── Excerpt ──
Our clinical and data acquisition methods were deemed to be sufficiently similar at each centre to allow pooling of data. The timing of the interim analysis coincided with the principal investigators' loss of equipoise. They became increasingly concerned about laser-induced CNV and were reluctant to continue new patient recruitment. The clinicians felt that their duty to patients was to stop the trial. Despite their concern, the results from this interim analysis did not provide sufficient evidence to reject the null hypothesis.

A true difference between the Treatment and No Treatment groups may exist, but was not identified by this interim analysis. This may have been consequent to incomplete patient recruitment and the truncated review period. These weaknesses are inherent in pilot studies and the interim analysis process.2

Our procedural and ethical dilemmas were not dissimilar to those reported by the CNV Prevention Trial.3 Our Kaplan–Meier survival analysis suggested earlier onset of CNV in treated eyes compared to untreated eyes, although there was a suggestion of a crossover in survival curves with time. Calculation of statistical significance of the Kaplan–Meier survival plot was not appropriate for this interim analysis because of possible crossover and paucity of longer-term review data.
───
── Data excerpt ──
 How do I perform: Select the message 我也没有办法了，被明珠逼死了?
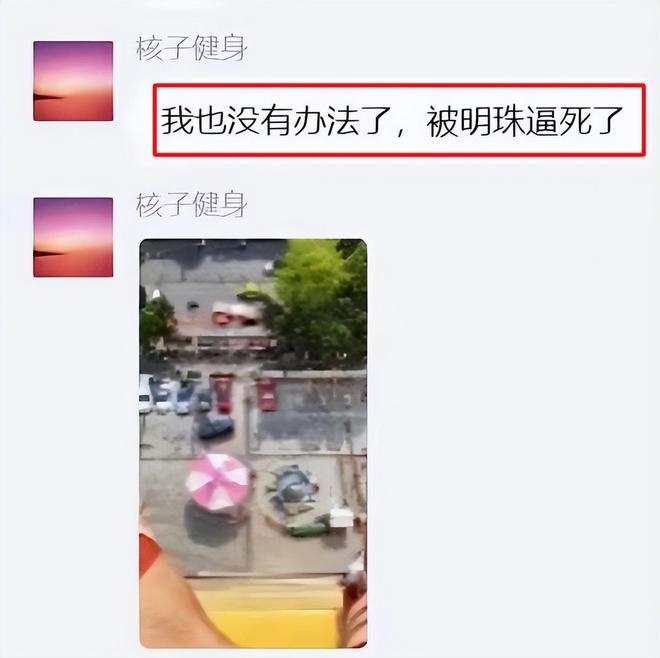(x=399, y=120)
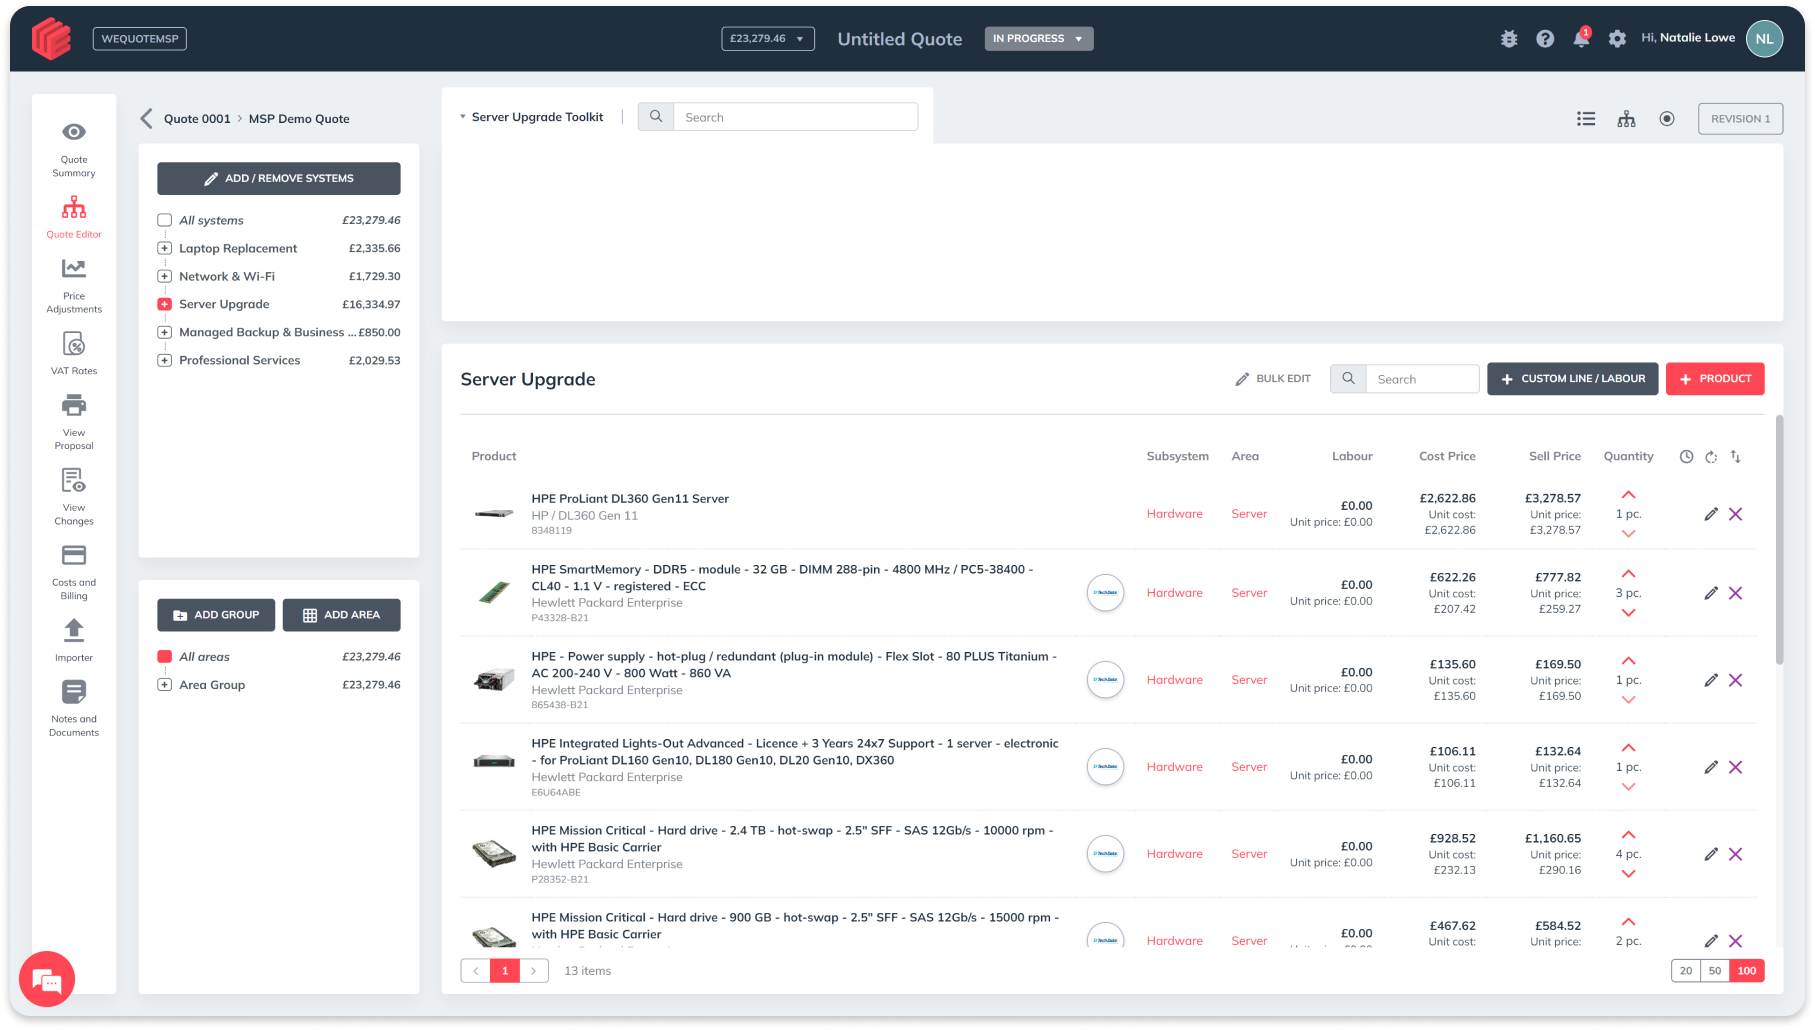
───
◆ What you will do
Go on with the excerpt about the interim analysis of the laser treatment trial, starting after its last sentence. The lines above are separate material, unrelated to the excerpt.

◆ Your response
The principal investigators unanimously agreed to suspend new patient recruitment and to announce these results, even though ‘stop’ criteria were not reached. Despite several other similar studies in progress, we are only the second group to express concern regarding laser-induced CNV.4,5,6,7,8,9,10

A further report from the CNV Prevention Trial described a relation between higher-intensity laser treatment on earlier onset of CNV when compared to the low-intensity group.11 We were unable to perform a similar analysis for two reasons. Firstly, our pilot study experience showed that minimal laser intensity was sufficient to promote drusen resorption. Since gentle treatment produced no visible burns at the completion of treatment, post-treatment fundus photography was not required. We acknowledge that masked grading of immediate post-treatment photographs would substantiate our assertion that no laser burns were evident immediately post-treatment; however, we are unable to obtain these photographs in retrospect.

Evidence contained in this report supports the conclusion that prophylactic laser treatment of high-risk ‘unilateral ARM’ may only be justified within a randomised controlled clinical trial. We are aware that patients receive laser treatment outside controlled clinical trials, despite the lack of evidence of safety and efficacy. This report may prevent those patients from losing visual acuity as a consequence.

We do not believe that the information in this report can be extrapolated to patients with bilateral high-risk drusen. Prophylactic photocoagulation in patients with bilateral high-risk drusen may prove beneficial, before the unfavourable natural history of neovascular ARM has declared itself.